Our evidence makes those conjectures appear absurdly high. Rather than the homesteading process being rife with corruption and fraud, the results reported here suggest that the overwhelming majority of homestead patents on claims filed in the nineteenth century were probably valid; perhaps as many as 8.5 percent of patents issued may have been based on some form of fraud. The government granted a total of 80,103,409 acres as homesteads during the period 1868–1900. If we assume our estimated fraud rate of 8.5 percent applies to all these homesteads, then fraudulent claimants wrongly obtained approximately 6.8 million acres; alternatively, more than 73 of the 80 million acres were obtained by bona fide homesteaders.

So was homesteading more like the railroad giveaways or the modern Medicare program? The government gave 131.2 million acres to the railroads, and as Richard White has so eloquently demonstrated, much of this subsidy was unneeded and corrupt, simply a transfer of public assets to private individuals and corporations. Indeed, concerning just one transaction involving one railroad, and by no means the greatest fraud, financier Jay Cooke boasted that he gained “at once over 5 million acres between the Red River and the Missouri intact, not an acre of it lost.
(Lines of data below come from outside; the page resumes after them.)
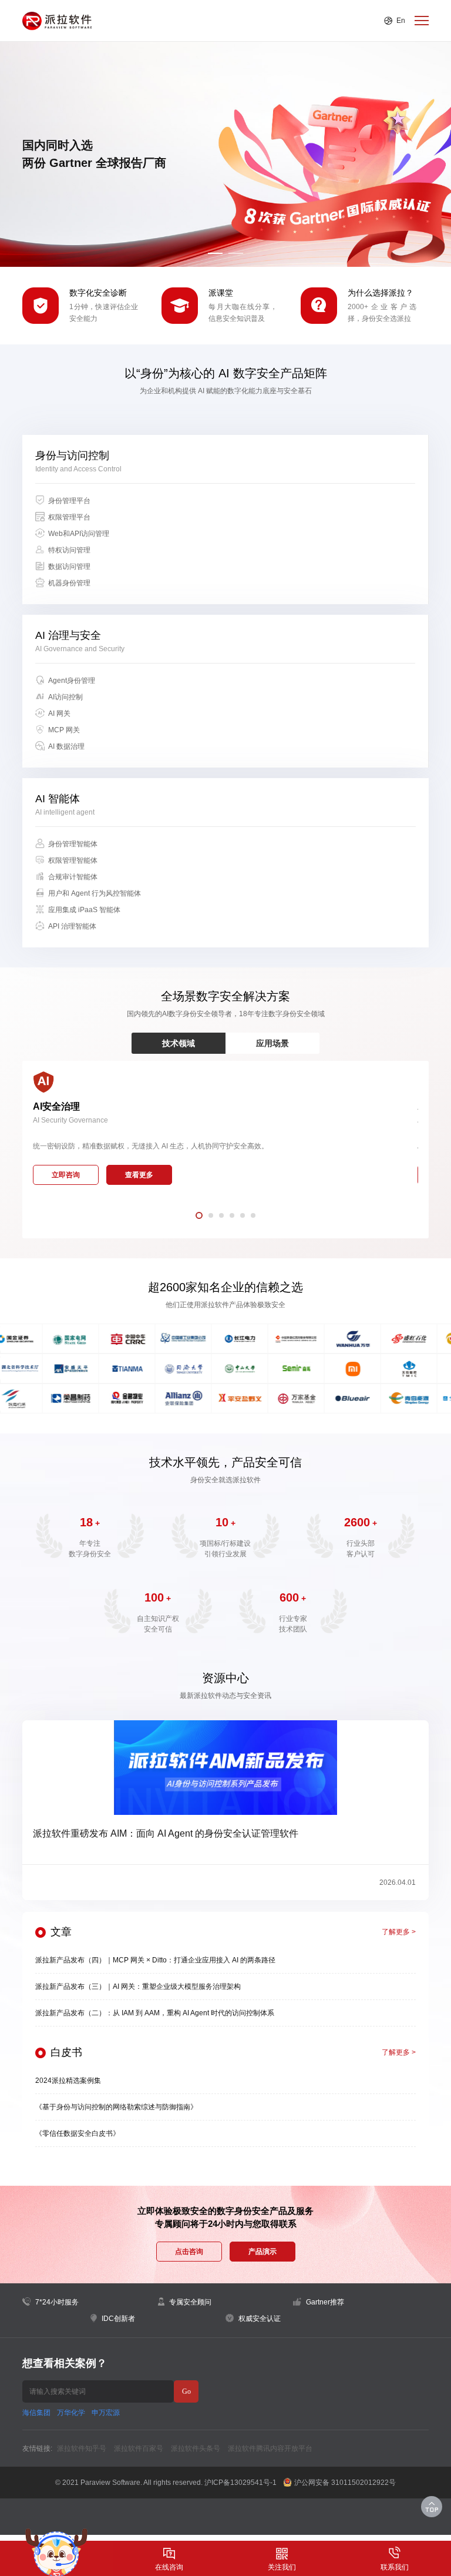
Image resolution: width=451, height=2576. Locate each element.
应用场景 (272, 1043)
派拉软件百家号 (138, 2448)
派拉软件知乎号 (81, 2448)
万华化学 (71, 2412)
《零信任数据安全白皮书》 (77, 2133)
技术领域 (178, 1043)
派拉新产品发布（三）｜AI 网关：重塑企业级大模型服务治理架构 (138, 1986)
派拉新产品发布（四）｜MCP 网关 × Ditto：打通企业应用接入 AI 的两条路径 (155, 1960)
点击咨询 (189, 2251)
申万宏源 (106, 2412)
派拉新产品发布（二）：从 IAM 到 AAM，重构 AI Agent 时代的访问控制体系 (154, 2013)
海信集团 (36, 2412)
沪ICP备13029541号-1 (240, 2482)
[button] (215, 253)
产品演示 (262, 2251)
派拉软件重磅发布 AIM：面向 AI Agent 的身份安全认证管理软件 (165, 1833)
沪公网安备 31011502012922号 (345, 2482)
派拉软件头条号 (195, 2448)
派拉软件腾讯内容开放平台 (270, 2448)
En (400, 20)
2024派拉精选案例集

This of itself is worth a good deal more than the cost of the [rail]road on both coasts all the expenditures up to this date to say nothing of our other larger grant on the Pacific and in Minnesota & the completed railroad.” Cooke’s one land grab of 5 million acres was only slightly less than the 6.8 million acres that would have been lost to all fraudulent homestead claims (at the 8.5 percent rate) over the entire forty-year period.

By contrast, recent studies of improper payments and fraud in Medicare put the swindle rate at about 8.3 percent—extremely close to our most conservative estimate, 8.5 percent, of fraud in homesteading. Any loss of public land (or Medicare funds) to fraud is of course regrettable and wrong, but the exaggerated claims of Shannon and others of “an astonishing number” or “half were fraudulent” appear to have no basis in fact.